Victims of Memory examines the whole terrifying phenomenon of repressed memories: the sudden invention/recollection in adulthood of appalling sexual abuse committed by parents and relatives long, long, before, memories that have lain unnoticed at the back of the victim’s mind for decades, only to be ‘recovered’ by an enterprising analyst. The book uses real cases and real lives, here, in America and in Australia, to present all sides of the story: accusers, the accused, the retractors and the analysts in their own words.
Reviews
‘A believable and damning indictment… At the end, even the obvious compromise position – that there may be some cases that are mistaken, but surely many have truth in them – is no longer tenable.’
Jerome Burne, Independent.
‘A sane, comprehensive, well-researched, calming investigation.’
Fay Weldon
About the author
Mark Pendergrast spent over two years writing and researching this book after suddenly being accused by and alienated from his two daughters in 1992. His 1993 history, For God, Country and Coca-Cola, was a Notable Book of the Year for the New York Times.
PUBLISHERS WEEKLY
Pendergrast, an investigative journalist and author of the well-received For God, Country and Coca-Cola, here abandons any pretext of objectivity in an emotionally charged diatribe against the recovered memory movement. Accused of sexual abuse by one of his daughters on the basis of recovered memories, he describes his personal anguish and inability to find out any specifics of the allegations. Prime targets of his wrath are manipulative therapists who ``facilitate'' recovery of childhood memories of abuse, which they claim to be the cause for whatever mental illness their patients (usually, but not always, female) may suffer.

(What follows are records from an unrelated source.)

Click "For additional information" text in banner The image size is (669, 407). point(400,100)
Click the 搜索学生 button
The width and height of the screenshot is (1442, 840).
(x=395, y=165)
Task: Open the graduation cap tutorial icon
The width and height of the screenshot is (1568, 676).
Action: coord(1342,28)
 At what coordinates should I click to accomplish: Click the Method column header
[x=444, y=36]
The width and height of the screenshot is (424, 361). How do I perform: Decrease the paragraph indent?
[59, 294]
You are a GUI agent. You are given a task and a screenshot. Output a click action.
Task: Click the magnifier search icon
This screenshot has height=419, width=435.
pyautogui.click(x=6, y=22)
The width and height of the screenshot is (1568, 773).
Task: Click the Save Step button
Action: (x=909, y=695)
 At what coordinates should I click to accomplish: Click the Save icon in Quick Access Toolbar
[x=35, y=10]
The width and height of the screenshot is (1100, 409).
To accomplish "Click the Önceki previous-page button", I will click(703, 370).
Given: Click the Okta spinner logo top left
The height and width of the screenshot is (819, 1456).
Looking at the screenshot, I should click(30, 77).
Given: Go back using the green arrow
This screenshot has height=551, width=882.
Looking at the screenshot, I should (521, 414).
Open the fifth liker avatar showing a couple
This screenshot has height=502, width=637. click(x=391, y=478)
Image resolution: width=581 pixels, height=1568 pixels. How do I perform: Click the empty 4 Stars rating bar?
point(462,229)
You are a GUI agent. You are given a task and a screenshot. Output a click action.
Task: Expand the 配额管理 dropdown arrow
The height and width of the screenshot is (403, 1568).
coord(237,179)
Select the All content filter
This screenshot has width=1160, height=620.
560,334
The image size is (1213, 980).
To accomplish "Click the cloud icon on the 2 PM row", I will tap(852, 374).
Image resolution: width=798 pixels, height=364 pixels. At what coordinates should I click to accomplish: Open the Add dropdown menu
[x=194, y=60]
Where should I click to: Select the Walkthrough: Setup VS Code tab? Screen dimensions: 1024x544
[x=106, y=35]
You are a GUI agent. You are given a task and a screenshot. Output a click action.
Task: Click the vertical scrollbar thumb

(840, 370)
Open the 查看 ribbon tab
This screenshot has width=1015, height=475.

Using hypnosis, psychotherapy, age regression, dream work, automatic writing, sodium Amytal, they guide troubled patients into remembering lurid scenes of sexual abuse (graphically described by Pendergrast), satanic rites and demonic possession. The unfortunate ``incest survivors'' usually cut off all contact with their families, becoming dependent on therapists for years. Pendergrast devotes four chapters to interviews he conducted, but without scientific control or scholarly basis, the narratives of therapists, survivors, the accused and retractors (those who have taken back their allegations) lack weight. Also detracting from his thesis are the repetitious accusations and titillating accounts of sexual abuse, which, after several hundred pages, seem obsessive and needlessly sensational. Pendergrast is a skilled journalist, but his book would have benefited greatly from substantive editing and a more scholarly approach to this controversial subject.